#### Recorded information

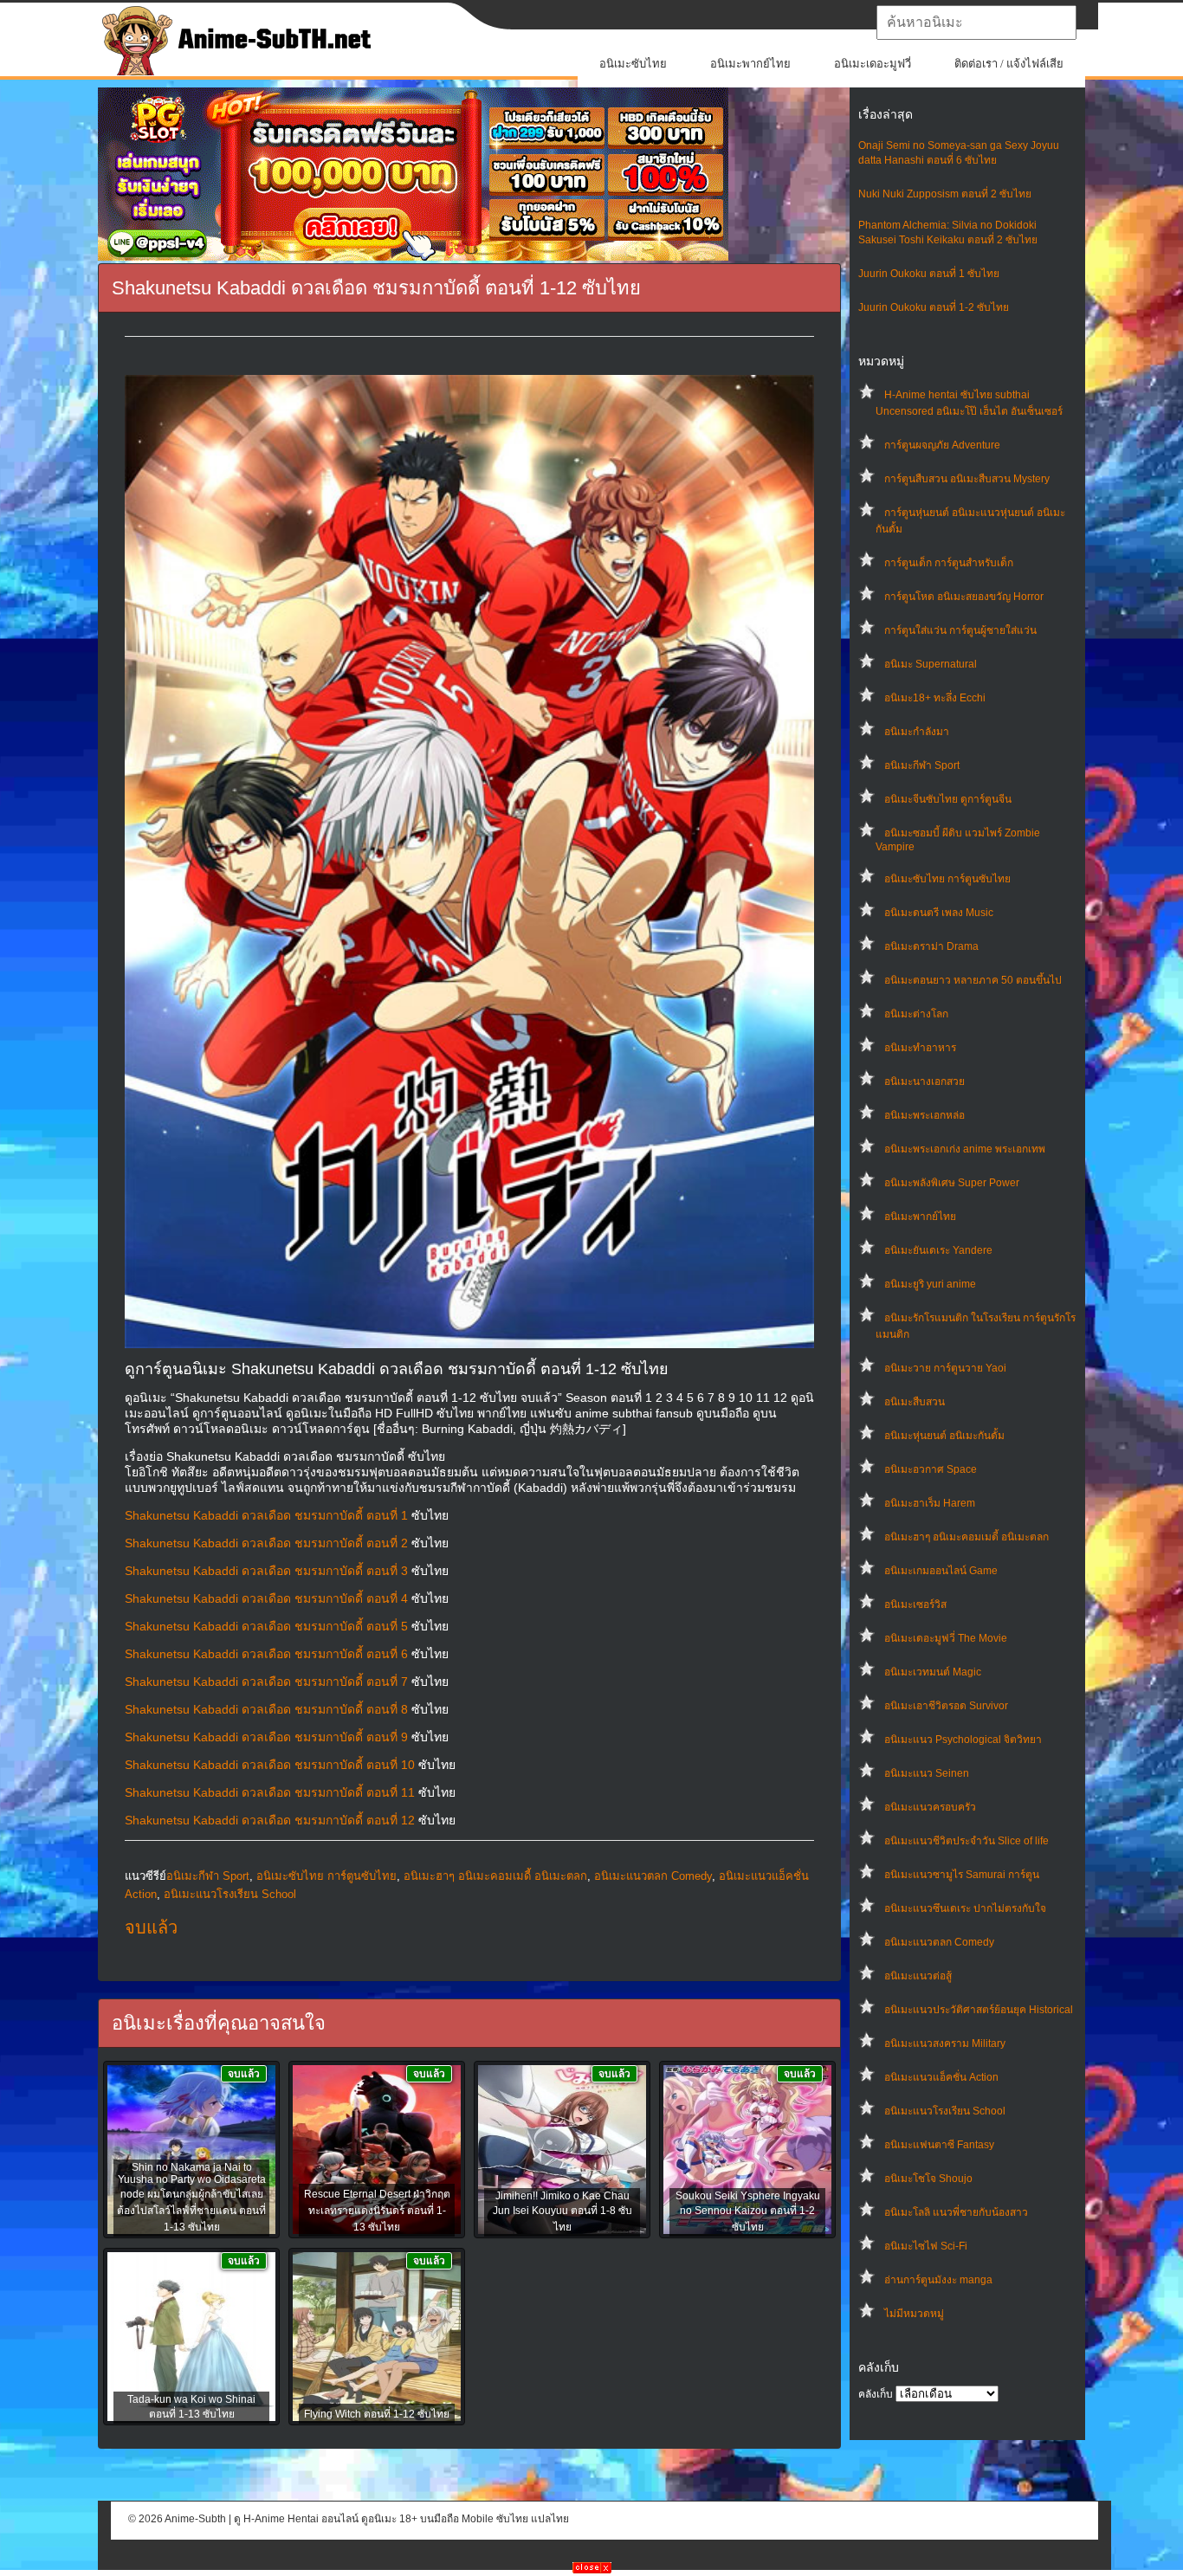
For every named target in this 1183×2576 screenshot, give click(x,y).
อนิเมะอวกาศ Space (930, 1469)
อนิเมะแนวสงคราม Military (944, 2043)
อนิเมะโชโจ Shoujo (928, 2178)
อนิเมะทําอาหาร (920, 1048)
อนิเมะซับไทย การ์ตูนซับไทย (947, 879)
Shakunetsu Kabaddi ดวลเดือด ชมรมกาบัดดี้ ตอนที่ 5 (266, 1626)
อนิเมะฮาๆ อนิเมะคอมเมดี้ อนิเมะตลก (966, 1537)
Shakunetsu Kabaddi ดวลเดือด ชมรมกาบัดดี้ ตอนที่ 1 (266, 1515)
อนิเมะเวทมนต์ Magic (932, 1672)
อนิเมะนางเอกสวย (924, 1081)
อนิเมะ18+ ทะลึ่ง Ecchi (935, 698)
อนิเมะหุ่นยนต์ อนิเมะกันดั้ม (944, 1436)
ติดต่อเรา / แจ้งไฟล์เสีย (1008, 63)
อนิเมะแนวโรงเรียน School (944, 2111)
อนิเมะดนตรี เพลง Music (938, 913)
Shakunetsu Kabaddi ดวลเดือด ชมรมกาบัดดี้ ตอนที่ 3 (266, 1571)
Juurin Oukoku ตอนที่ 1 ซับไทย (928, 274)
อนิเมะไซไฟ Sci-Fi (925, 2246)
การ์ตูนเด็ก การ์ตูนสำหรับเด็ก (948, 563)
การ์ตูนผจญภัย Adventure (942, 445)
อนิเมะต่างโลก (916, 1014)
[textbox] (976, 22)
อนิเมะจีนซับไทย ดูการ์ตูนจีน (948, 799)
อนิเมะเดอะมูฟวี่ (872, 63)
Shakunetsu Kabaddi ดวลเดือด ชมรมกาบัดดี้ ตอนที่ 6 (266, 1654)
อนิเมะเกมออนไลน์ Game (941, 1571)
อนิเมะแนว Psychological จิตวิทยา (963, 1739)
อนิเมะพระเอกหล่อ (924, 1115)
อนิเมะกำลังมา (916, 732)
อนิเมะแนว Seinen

########

_Exercise objective_
Beginning at the line with "อนิเมะแนวสงคราม Military (944, 2043)" and ending at the line with "อนิเมะเกมออนไลน์ Game (941, 1571)", reproduce each line of the data above exactly, and add no other lines.

_Result of the task_
อนิเมะแนวสงคราม Military (944, 2043)
อนิเมะโชโจ Shoujo (928, 2178)
อนิเมะทําอาหาร (920, 1048)
อนิเมะซับไทย การ์ตูนซับไทย (947, 879)
Shakunetsu Kabaddi ดวลเดือด ชมรมกาบัดดี้ ตอนที่ 5 (266, 1626)
อนิเมะฮาๆ อนิเมะคอมเมดี้ อนิเมะตลก (966, 1537)
Shakunetsu Kabaddi ดวลเดือด ชมรมกาบัดดี้ ตอนที่ 1 (266, 1515)
อนิเมะเวทมนต์ Magic (932, 1672)
อนิเมะนางเอกสวย (924, 1081)
อนิเมะ18+ ทะลึ่ง Ecchi (935, 698)
อนิเมะหุ่นยนต์ อนิเมะกันดั้ม (944, 1436)
ติดต่อเรา / แจ้งไฟล์เสีย (1008, 63)
อนิเมะแนวโรงเรียน School (944, 2111)
อนิเมะดนตรี เพลง Music (938, 913)
Shakunetsu Kabaddi ดวลเดือด ชมรมกาบัดดี้ ตอนที่ 3 (266, 1571)
Juurin Oukoku ตอนที่ 1 ซับไทย (928, 274)
อนิเมะไซไฟ Sci-Fi (925, 2246)
การ์ตูนเด็ก การ์ตูนสำหรับเด็ก (948, 563)
การ์ตูนผจญภัย Adventure (942, 445)
อนิเมะต่างโลก (916, 1014)
[textbox] (976, 22)
อนิเมะจีนซับไทย ดูการ์ตูนจีน (948, 799)
อนิเมะเดอะมูฟวี่ (872, 63)
Shakunetsu Kabaddi ดวลเดือด ชมรมกาบัดดี้ ตอนที่ 6 (266, 1654)
อนิเมะเกมออนไลน์ Game (941, 1571)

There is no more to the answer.